Sintió la tibieza y la fuerza de su cuerpo y cerró un instante los ojos para saborear ambas cosas. Casi nunca establecía contacto físico con nadie, ni siquiera con su madre. Durante todos los años que hacía ya que se conocían, nunca la había tocado deliberadamente. Jamás le había tomado la mano, ni el más casto beso en la mejilla, ni una caricia en el pelo. Había sido aquella ocasión en que se reunió con él en Oklahoma para ayudarle con un caso la única en que habían compartido unos minutos de intimidad. Y, sin embargo, le había visto de la mano de Audrey aquel día en la cafetería. Nada le había dolido tanto.
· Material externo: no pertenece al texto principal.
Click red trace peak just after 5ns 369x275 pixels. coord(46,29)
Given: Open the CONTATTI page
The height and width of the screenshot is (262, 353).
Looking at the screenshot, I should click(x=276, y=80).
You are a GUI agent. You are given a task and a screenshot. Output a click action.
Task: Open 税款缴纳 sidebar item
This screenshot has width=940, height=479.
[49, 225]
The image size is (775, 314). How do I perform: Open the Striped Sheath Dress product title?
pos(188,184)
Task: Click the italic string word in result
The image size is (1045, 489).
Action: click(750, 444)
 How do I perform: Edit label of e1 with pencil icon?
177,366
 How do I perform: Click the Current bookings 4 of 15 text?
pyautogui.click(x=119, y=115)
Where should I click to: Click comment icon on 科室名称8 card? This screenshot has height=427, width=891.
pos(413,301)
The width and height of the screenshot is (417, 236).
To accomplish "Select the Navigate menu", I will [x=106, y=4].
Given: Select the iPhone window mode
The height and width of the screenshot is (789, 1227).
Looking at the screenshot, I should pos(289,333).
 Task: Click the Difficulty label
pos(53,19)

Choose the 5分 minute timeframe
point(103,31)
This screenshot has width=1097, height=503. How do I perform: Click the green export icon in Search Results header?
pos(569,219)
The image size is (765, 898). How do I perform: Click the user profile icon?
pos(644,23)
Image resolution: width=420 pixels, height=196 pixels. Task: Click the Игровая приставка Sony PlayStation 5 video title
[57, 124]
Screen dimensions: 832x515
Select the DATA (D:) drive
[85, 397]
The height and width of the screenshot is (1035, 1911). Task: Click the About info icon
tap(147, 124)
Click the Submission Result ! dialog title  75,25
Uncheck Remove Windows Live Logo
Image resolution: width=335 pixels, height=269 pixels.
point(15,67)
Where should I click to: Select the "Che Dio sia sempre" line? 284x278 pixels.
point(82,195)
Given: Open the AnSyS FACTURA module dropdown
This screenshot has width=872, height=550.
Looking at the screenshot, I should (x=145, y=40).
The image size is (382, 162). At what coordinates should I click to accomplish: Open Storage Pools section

Sonrió al ver a Leta realizar el complicado paso de la danza. Todas las mujeres llevaban pantalones de gamuza, lo cual era toda una prueba con aquel calor del mes de septiembre.
—Lo que ocurrió en la fiesta de cumpleaños del senador Holden fue bastante desagradable –dijo Tate tras un momento de silencio—. No era mi intención.
Era lo más parecido a una disculpa que iba a obtener de él, y como estaba cansada de discutir, aceptó la ramita de olivo.
—Lo sé.
La mención de los cumpleaños le trajo a la memoria que, aquel año, había olvidado deliberadamente el de Cecily. No era un recuerdo agradable, así que cambió de postura.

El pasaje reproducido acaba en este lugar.